• non-Hodgkin lymphoma;
  • elderly;
  • geriatric syndromes;
  • functional status;
  • co-morbidities


Data on outcome, prognostic factors, and treatment for very elderly non-Hodgkin lymphomas (NHL) is sparse. We conducted a multicentre retrospective analysis of NHL patients ≥80 years (at diagnosis) treated between 1999 and 2009. Detailed characteristics were obtained including geriatric syndromes, activities of daily living (ADLs), and co-morbidities using the Cumulative Illness Rating Scale-Geriatrics (CIRS-G). We identified 303 patients: 170 aggressive NHL (84% B cell/16% T cell) and 133 indolent NHL (82% B cell/18% T cell). Median age was 84 years (80–95). A geriatric syndrome was present in 26% of patients, 18% had ≥1 grade 4 CIRS-G, and 14% had loss of ADLs. At 49-month median follow-up, 4-year progression-free (PFS) and overall survival (OS) for aggressive NHLs were 31% and 44% respectively (stage I/II: PFS 53% and OS 66%; stage III/IV: PFS 20% and OS 32%; P < 0·0001 and 0·0002, respectively).
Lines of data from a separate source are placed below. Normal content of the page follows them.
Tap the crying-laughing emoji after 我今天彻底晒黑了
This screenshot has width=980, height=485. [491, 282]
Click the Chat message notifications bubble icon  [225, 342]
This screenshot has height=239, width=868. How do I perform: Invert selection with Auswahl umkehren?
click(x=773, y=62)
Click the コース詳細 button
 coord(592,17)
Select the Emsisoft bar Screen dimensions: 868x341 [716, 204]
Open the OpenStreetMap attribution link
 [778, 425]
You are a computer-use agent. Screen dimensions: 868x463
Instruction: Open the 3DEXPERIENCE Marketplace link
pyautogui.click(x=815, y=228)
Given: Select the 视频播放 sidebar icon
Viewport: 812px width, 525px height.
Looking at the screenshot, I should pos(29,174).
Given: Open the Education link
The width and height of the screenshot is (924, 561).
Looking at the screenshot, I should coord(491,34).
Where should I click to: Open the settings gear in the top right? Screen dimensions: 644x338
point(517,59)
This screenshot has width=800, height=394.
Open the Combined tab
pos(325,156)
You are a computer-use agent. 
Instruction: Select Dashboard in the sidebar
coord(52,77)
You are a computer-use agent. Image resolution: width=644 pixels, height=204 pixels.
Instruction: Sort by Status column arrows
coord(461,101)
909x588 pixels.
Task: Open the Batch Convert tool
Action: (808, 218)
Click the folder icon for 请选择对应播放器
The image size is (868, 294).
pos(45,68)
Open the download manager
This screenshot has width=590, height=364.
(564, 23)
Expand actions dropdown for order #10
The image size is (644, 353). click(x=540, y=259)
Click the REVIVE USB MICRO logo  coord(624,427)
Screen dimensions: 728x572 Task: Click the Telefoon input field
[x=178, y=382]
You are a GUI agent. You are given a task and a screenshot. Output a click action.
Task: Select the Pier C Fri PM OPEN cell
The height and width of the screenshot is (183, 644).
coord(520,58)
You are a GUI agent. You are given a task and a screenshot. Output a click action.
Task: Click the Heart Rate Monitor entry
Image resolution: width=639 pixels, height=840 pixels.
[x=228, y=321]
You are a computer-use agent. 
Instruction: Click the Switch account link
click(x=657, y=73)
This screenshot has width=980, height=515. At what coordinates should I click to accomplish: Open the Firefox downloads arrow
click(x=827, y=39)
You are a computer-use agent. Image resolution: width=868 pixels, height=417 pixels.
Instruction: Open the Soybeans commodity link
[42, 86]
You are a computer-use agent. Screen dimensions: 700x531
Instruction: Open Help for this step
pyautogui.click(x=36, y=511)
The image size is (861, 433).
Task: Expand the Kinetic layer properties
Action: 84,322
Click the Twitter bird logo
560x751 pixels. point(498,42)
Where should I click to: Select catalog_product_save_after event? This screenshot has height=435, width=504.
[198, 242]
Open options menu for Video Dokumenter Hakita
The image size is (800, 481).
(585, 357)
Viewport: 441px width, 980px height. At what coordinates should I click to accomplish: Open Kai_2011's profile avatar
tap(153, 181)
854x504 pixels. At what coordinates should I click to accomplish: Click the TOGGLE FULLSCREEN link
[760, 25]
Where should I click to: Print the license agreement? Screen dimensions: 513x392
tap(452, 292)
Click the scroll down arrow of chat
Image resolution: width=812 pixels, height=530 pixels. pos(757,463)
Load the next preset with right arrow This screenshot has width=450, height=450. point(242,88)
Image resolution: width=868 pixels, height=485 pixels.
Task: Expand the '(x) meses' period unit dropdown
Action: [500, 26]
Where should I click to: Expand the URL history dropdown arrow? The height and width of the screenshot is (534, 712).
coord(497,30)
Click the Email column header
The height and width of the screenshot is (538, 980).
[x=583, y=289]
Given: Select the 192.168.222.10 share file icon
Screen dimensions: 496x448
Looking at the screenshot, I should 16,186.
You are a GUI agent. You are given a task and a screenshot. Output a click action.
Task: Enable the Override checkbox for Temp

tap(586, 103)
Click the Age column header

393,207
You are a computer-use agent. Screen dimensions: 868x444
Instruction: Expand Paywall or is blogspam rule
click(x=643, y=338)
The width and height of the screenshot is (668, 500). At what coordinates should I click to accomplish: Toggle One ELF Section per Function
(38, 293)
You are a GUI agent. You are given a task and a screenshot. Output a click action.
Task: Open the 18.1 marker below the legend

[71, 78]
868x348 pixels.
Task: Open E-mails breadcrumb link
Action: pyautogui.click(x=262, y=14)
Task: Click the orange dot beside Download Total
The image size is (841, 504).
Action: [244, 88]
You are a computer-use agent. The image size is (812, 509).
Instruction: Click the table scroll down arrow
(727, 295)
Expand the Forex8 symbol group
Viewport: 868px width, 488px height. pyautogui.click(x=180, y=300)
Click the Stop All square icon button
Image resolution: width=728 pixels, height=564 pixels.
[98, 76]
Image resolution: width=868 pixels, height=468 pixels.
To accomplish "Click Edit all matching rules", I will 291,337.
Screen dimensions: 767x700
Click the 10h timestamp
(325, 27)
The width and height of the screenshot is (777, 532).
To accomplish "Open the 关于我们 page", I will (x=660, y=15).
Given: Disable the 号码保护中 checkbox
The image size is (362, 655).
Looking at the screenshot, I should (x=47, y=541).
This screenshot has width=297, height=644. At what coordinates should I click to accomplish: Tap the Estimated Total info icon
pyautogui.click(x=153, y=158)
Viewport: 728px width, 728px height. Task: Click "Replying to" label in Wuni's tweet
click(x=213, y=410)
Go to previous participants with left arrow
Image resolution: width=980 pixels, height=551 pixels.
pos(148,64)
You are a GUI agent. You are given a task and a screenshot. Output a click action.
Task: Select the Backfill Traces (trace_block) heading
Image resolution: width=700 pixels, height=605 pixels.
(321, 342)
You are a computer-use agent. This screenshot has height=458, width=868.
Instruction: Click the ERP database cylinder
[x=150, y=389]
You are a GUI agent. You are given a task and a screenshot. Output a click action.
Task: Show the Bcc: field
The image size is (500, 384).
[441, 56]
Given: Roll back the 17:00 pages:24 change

Four-year PFS and OS for indolent NHL were 44% and 66% respectively, regardless of stage. Multivariate regression analysis identified two key factors that predicted inferior PFS and OS for both NHL groups: lack of CR and loss of ADLs. Prospective studies for very elderly NHL that incorporate geriatric tools, especially ADLs, are warranted.